For more information, see Correlating traces with logs.
You can also manually instrument your application by adding the following lines before everything else in your application.
const { startTracing } = require('@splunk/otel');
startTracing();
// rest of your application entry point script
startTracing()
accept an optional Options
argument. It can be used to customize many aspects of the tracing pipeline. For example:
startTracing({
serviceName: 'my-node-service',
});
startTracing
is destructive to Open Telemetry API globals. Any globals set before runningstartTracing
are overwritten.
By default the following instrumentations will automatically be enabled if installed. In order to use
any of these instrumentations, you'll need to install them with npm and then run your app with -r @splunk/otel/instrument
flag as described above.
@opentelemetry/instrumentation-amqplib
@opentelemetry/instrumentation-aws-lambda
@opentelemetry/instrumentation-aws-sdk
@opentelemetry/instrumentation-bunyan
@opentelemetry/instrumentation-cassandra-driver
@opentelemetry/instrumentation-connect
@opentelemetry/instrumentation-dns
@opentelemetry/instrumentation-express
@opentelemetry/instrumentation-fastify
@opentelemetry/instrumentation-fs
@opentelemetry/instrumentation-generic-pool
@opentelemetry/instrumentation-graphql
@opentelemetry/instrumentation-grpc
@opentelemetry/instrumentation-hapi
@opentelemetry/instrumentation-http
@opentelemetry/instrumentation-ioredis
@opentelemetry/instrumentation-knex
@opentelemetry/instrumentation-koa
@opentelemetry/instrumentation-memcached
@opentelemetry/instrumentation-mongodb
@opentelemetry/instrumentation-mysql
@opentelemetry/instrumentation-mysql2
@opentelemetry/instrumentation-nestjs-core
@opentelemetry/instrumentation-net
@opentelemetry/instrumentation-pg
@opentelemetry/instrumentation-pino
@opentelemetry/instrumentation-redis
@opentelemetry/instrumentation-restify
@opentelemetry/instrumentation-tedious
@opentelemetry/instrumentation-winston
opentelemetry-instrumentation-elasticsearch
opentelemetry-instrumentation-kafkajs
opentelemetry-instrumentation-mongoose
opentelemetry-instrumentation-sequelize
opentelemetry-instrumentation-typeorm
You can find more instrumentation packages over at the OpenTelemetry Registry and enable them manually as described above.

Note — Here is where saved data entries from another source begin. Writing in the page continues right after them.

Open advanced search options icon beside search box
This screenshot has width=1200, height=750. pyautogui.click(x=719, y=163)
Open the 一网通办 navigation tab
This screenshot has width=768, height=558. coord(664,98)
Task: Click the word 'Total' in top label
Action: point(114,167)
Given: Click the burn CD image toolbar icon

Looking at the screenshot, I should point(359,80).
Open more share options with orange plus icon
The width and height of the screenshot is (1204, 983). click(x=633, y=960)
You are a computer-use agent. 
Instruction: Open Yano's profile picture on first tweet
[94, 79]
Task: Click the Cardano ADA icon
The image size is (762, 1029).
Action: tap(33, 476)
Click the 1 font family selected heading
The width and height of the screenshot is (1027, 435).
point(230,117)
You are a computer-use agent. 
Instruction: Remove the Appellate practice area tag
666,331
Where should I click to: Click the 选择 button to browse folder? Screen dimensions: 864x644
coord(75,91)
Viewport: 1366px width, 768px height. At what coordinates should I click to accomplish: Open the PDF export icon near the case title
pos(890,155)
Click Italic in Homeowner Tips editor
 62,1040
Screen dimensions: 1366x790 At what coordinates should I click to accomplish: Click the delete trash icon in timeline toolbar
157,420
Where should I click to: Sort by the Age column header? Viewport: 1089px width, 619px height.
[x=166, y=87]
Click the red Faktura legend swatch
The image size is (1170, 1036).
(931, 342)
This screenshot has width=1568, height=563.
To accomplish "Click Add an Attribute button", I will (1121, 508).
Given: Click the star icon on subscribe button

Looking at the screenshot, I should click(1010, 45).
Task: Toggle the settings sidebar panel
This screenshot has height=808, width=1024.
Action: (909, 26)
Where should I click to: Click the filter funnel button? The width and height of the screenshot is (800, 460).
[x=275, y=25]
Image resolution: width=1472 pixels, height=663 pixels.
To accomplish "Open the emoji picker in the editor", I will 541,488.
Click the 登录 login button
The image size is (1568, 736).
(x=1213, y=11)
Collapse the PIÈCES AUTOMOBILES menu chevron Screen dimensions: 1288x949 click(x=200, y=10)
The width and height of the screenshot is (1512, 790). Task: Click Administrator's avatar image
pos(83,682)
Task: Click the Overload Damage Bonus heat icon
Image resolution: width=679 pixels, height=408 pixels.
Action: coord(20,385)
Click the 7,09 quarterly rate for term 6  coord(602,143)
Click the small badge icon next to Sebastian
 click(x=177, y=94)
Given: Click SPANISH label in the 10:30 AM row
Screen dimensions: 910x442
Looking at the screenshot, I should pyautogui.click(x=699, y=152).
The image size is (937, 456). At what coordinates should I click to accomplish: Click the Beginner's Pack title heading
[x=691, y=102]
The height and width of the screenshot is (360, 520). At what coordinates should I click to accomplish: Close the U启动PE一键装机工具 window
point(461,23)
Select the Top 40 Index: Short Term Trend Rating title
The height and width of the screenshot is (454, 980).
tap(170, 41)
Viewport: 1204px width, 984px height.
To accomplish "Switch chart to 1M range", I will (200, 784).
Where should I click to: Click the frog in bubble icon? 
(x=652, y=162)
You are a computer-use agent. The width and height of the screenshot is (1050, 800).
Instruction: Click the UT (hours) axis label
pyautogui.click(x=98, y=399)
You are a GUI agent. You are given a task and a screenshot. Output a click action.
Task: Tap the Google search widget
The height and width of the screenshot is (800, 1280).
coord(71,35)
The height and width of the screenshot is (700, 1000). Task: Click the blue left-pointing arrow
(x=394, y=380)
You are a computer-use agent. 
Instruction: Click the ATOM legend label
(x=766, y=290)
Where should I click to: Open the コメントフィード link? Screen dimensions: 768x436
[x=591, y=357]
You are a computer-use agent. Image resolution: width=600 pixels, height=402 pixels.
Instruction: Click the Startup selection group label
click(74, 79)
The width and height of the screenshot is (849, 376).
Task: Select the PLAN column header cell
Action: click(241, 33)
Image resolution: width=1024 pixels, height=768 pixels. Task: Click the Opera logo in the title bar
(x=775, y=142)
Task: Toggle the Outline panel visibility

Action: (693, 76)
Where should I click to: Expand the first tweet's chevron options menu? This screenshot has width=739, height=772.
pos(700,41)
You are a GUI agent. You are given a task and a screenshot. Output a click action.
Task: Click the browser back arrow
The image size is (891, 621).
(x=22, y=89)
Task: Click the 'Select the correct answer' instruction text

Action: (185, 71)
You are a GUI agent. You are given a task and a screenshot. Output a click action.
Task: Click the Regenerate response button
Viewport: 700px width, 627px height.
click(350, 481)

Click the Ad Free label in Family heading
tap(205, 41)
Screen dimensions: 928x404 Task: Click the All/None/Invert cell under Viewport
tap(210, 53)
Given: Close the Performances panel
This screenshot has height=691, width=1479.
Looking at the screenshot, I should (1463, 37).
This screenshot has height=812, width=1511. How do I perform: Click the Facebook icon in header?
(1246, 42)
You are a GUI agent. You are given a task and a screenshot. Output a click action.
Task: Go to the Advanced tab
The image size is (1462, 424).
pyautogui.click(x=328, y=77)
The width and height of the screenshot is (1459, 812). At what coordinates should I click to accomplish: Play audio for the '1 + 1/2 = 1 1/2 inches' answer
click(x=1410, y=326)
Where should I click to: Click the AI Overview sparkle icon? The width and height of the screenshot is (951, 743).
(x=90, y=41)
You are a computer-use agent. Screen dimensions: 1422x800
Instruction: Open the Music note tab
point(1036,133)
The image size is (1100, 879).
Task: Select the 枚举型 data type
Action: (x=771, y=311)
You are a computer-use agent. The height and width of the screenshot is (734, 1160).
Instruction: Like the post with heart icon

Note that many of the instrumentation libraries offered by OpenTelemetry are still experimental.
For troubleshooting issues with the Splunk Distribution of OpenTelemetry JS, see Troubleshooting.
The Splunk distribution of OpenTelemetry JS Instrumentation is a distribution of the OpenTelemetry JS project. It is released under the terms of the Apache Software License version 2.0. See the license file for more details.